El jueves la primera ministra de Nueva Zelanda sorprendió a propios y ajenos con la decisión de irse. Del liderazgo de su partido y del Ejecutivo que encabeza. Tras dos elecciones, una pandemia, una erupción volcánica y varios ataques terroristas, Jacinda Ardern se mostraba sin el combustible necesario para seguir, y en su renuncia sin estridencias evidenció que en política no solo hay que saber cómo, también cuándo irse.
Lo primero a reseñar es el motivo: "No tengo la energía necesaria para seguir". La todavía primera ministra no se ve con fuerzas suficientes o con el estado anímico necesario para ser competitiva en las próximas elecciones o para seguir sumando a su país. El detalle no es baladí. Las más de las veces la política parece venir con el pack de la máscara emocional. Un término de condiciones implícito por el cual los representantes de la ciudadanía no solo han de ser perfectos, también parecerlo. No estés mal, no seas tú mismo, no te muestres vulnerable (esto es, verdadero). El liderazgo y su construcción siguen entendiéndose en términos tradicionales y, sobre todo, masculinos. Ardern, y muchas otras antes, rompen este hilo histórico y se plantan. Si no te encuentras bien, si no te ves capaz, no pasa nada por decirlo y, sobre todo, por actuar en consecuencia. La política desgasta por los altos niveles de carga que se ha de soportar. Y cuando tus hombros no dan más de sí es hora de dar paso a otro.
El caso de Ardern, además, contrasta poderosamente con el de aquellos líderes que supeditan el ego propio a la voluntad colectiva; la supervivencia al interés nacional. Por lo general hombres, estos políticos en ocasiones no saben ver los finales de época y mucho menos aceptarlos cuando les llegan forzosamente. Mark Rutte, líder del liberal-conservador VVD en Países Bajos, lleva la friolera de 12 años en el poder. Una cantidad de tiempo que a ojos de la ciudadanía es más que suficiente, como muestran sus niveles de confianza y popularidad, los más bajos de un jefe de ejecutivo europeo.

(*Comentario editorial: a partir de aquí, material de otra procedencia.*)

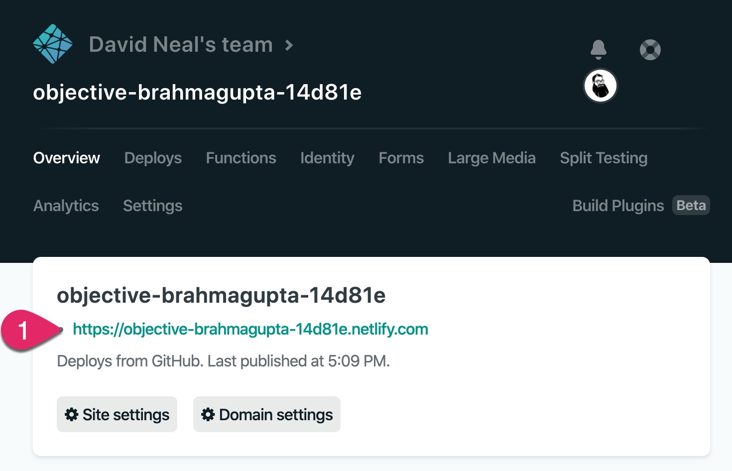Go to David Neal's team page
The width and height of the screenshot is (732, 471).
click(181, 44)
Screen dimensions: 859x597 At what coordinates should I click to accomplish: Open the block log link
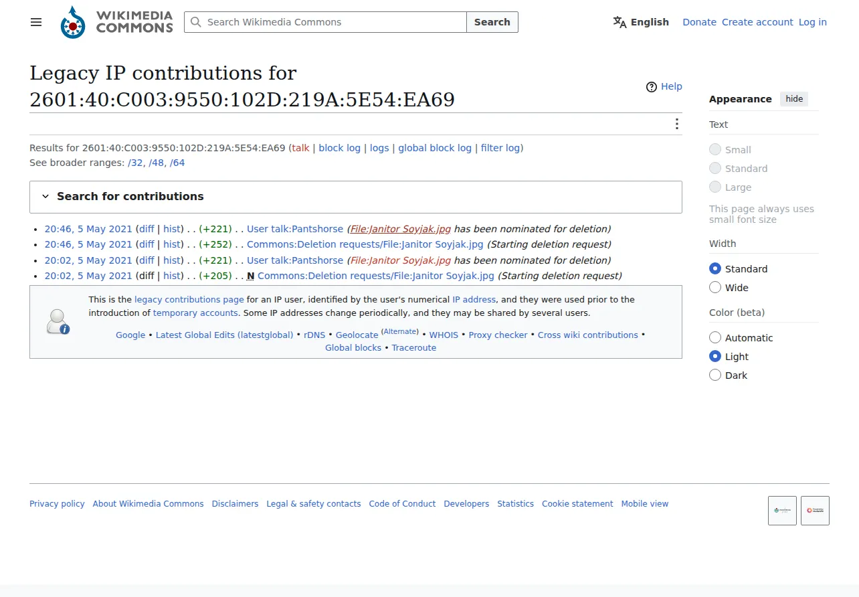(x=339, y=148)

También ocurre algo similar en Canadá, donde el antaño popular Justin Trudeau se halla en una etapa de valoración negativa y su partido cae en las encuestas tras casi nueve años en el poder. Ha pasado recientemente con el enroque de Boris Johnson en Reino Unido, que además de profundizar en el laberinto político que ya vive el país desde el Brexit, también ha hundido la imagen de su partido y sumido a la sociedad en la apatía política.
Esta obsesión de mantenerse en el poder, tanto político como mediático, va en detrimento no solo de tu salud personal, también del proyecto, ideas y ciudadanía a la que representas. Y no solo es preciso saber cuándo marchar, también cuándo dejar que los demás sigan o los nuevos lleguen. Ardern lo expresó con el doble simbolismo de la responsabilidad: la de saber cuándo es tu momento y cuándo ya no lo es. A lo que añado yo: también reconocer la hora de los demás.

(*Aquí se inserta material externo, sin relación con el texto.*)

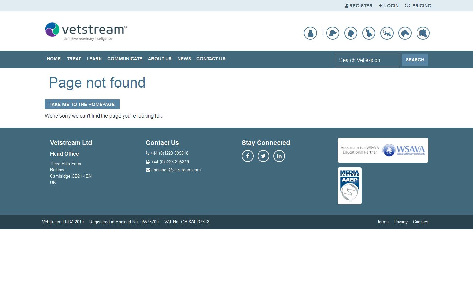Click the enquiries@vetstream.com email link

tap(176, 170)
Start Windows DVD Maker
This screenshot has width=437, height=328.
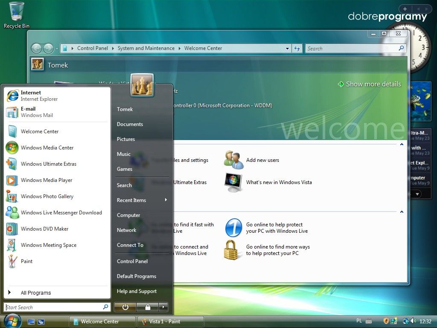click(44, 229)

La líder de los Laboristas neozelandeses hace lo más difícil, reconocer que puede restar más que sumar, dar un paso atrás y permitir una regeneración de su partido y un avance de su país. Precisamente la institucionalización de este proceso es lo que permitió a su partido ganar las elecciones y recuperar el gobierno por primera vez desde 2008. El antecesor de Ardern dimitió, pasó el testigo y la formación laborista consiguió obtener sus mejores resultados en décadas.

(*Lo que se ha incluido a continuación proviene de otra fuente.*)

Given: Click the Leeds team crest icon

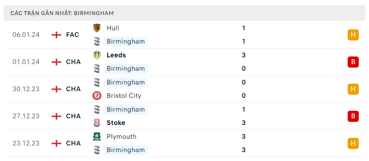Looking at the screenshot, I should click(x=97, y=55).
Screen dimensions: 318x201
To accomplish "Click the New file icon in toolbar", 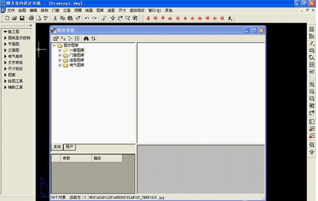I will (7, 18).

El elogio a la humanidad ("soy humana, los políticos somos humanos"), la permisibilidad de la regeneración y las formas representan un modelo de transición que debería ser replicado por todas aquellas formaciones que supediten las ideas y los programas a la perdurabilidad de sus líderes. Aunque las defunciones políticas forzosas (bien por el rechazo de las urnas o por la pérdida de apoyo de las siglas) sean la regla, más vale observar las pocas excepciones de saber cuándo irse y dejar llegar en política para que los cambios sigan, las ideas se refuercen y los proyectos ensanchen. Y, sobre todo, evitar las peligrosas tentaciones de convertirse en jarrones chinos desde atalayas cómodas pero nunca virtuosas políticamente.